What I'm doing:
I'm developing an "webscraper" (multithreaded), thats it, lol.
I need to submit a form before extract the data from the page, so the layout is this:
- GET request to example.com/path/doc.jsp (my data).
- Check if the confirmation form is present in the doc source. If yes continue to step 3 (my data is not present, need to submit the form first), else return (since there is no form to submit and my data is here).
- GET request to example.com/path/sub/other.jsp (necessary key value).
- POST request to example.com/path/submit.jsp (send values).
- Check the response from POST request, if ok go to 6, else back to 1.
- GET request to example.com/path/doc.jsp (my data, again. Since I submitted the form, now my data will be present).
Everything is working fine except if the response from POST request (step 4) tell me to go back to step 1.
The Problem:
One of the values in the form I need to extract it from the cookies, so I use the GetCookies()
function, but, like I said, if the response tell me to go back to step 1, ALL requests (both GET and POST) after that has missing cookies (and weird ones added). See the image below:
- The first call is the GET request to doc.jsp, where my data is.
- The second call is the other.jsp request, since the confirmation form is present in the doc.jsp source code.
- The third call is when I submit all values.
- The fourth call is the GET request to doc.jsp again, since the response of submit form (the third call) told me to repeat the process. Basically, 4º ~ 6º calls are the same of 1º ~ 3º, but with cookies fu**ed.
My Code:
public class CWeb : IDisposable
{
private WebClientEx _wc;
private string _originalUrl;
public CWeb()
{
_wc = new WebClientEx(new CookieContainer());
}
public string downloadPage(string url)
{
_originalUrl = url;
string pgSrc = "error";
int tries = 0;
while (tries < 3 && pgSrc == "error)
{
try
{
pgSrc = _wc.DownloadString(url);
}
catch (Exception err)
{
tries += 1;
pgSrc = "error";
...
}
}
if (needSubmit(pgSrc)) // needSubmit just peform IndexOf on pgSrc
do
{
pgSrc = sendForm(pgSrc);
} while (needSubmit(pgSrc));
return WebUtility.HtmlDecode(pgSrc);
}
public string sendForm(pageSource)
{
// 1- Get Cookie Value
string cookie = _wc.CookieContainer.GetCookies(new Uri(_originalUrl))["JSESSIONID"].Value;
// 2- Get hidden values in pageSource parameter
// skip this, since there's no web request here, only some html parsing
// with Html Agility Pack
...
// 3- Get key value
string tmpStr = _wc.DownloadString("http://example.com/path/sub/other.jsp");
... more html parsing ...
// 4- Build form
NameValueCollection nvc = new NameValueCollection();
nvc["param1"] = cookie;
nvc["param2"] = key;
...
// 5- Send
_wc.UploadValues("example.com/path/submit.jsp", nvc);
// 6- Return
return _wc.DownloadString(_originalUrl);
}
public void Dispose()
{
_wc.Dispose();
}
}
Main Program:
static void Main(string[] args)
{
// Load tons of 'doc' url list from database...

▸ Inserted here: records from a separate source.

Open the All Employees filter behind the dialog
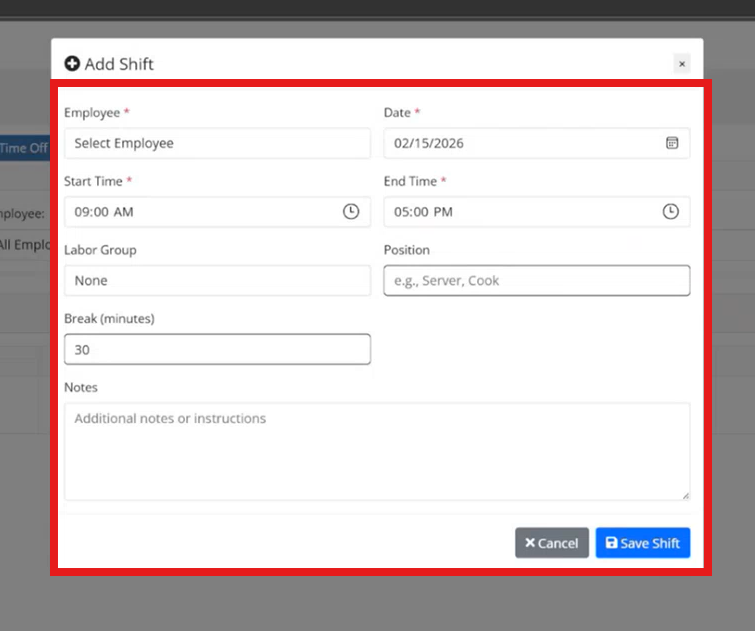This screenshot has height=631, width=755. [25, 244]
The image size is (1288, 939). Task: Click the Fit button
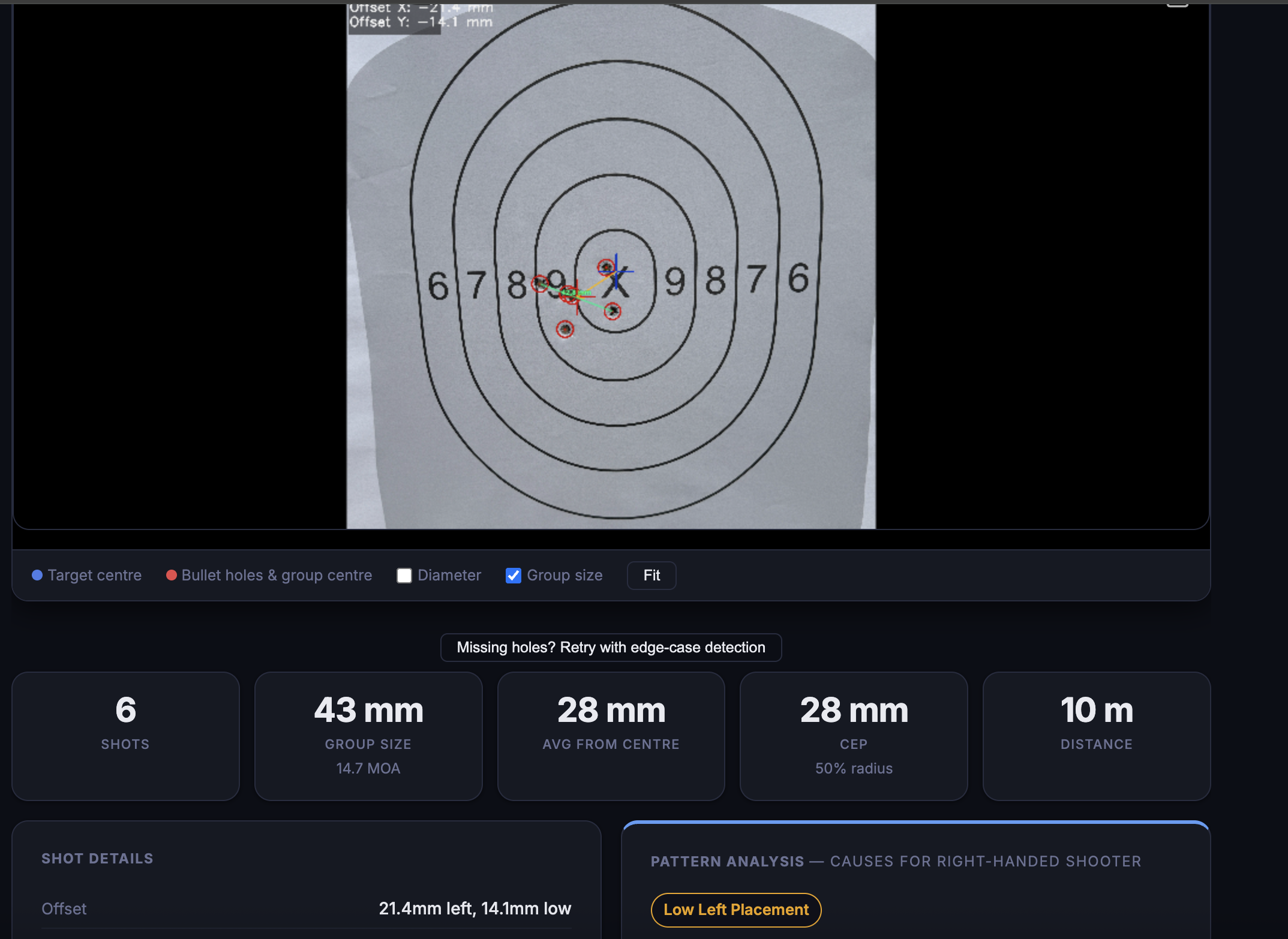click(x=651, y=575)

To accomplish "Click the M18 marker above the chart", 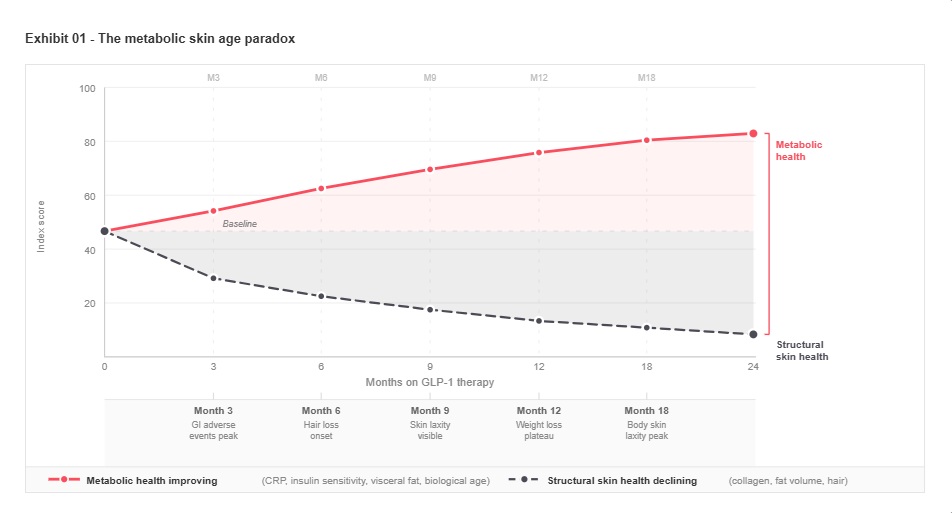I will 647,77.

List<string> urls = new List<string>();
...
Parallel.ForEach(urls, (url) =>
{
using (CWeb crawler = new CWeb())
{
string pageData = crawler.downloadPage(url);
... parse html data here ...
}
});
}
My Enviroment:
- Using Visual Studio Professional 2013.
- Target Framework is .NET Framework 4.5.
- Platform x86 (debug).
- WebClientEx is an extended version of WebClient to work with cookies. Get it here PasteBin. I tried to implement the
BugFix_CookieDomain()
(from this question), but even with that fix, this problem still occur. All my url's include the http:// prefix.
Used Fiddler to see the requests information.
- English is not my native language... '-'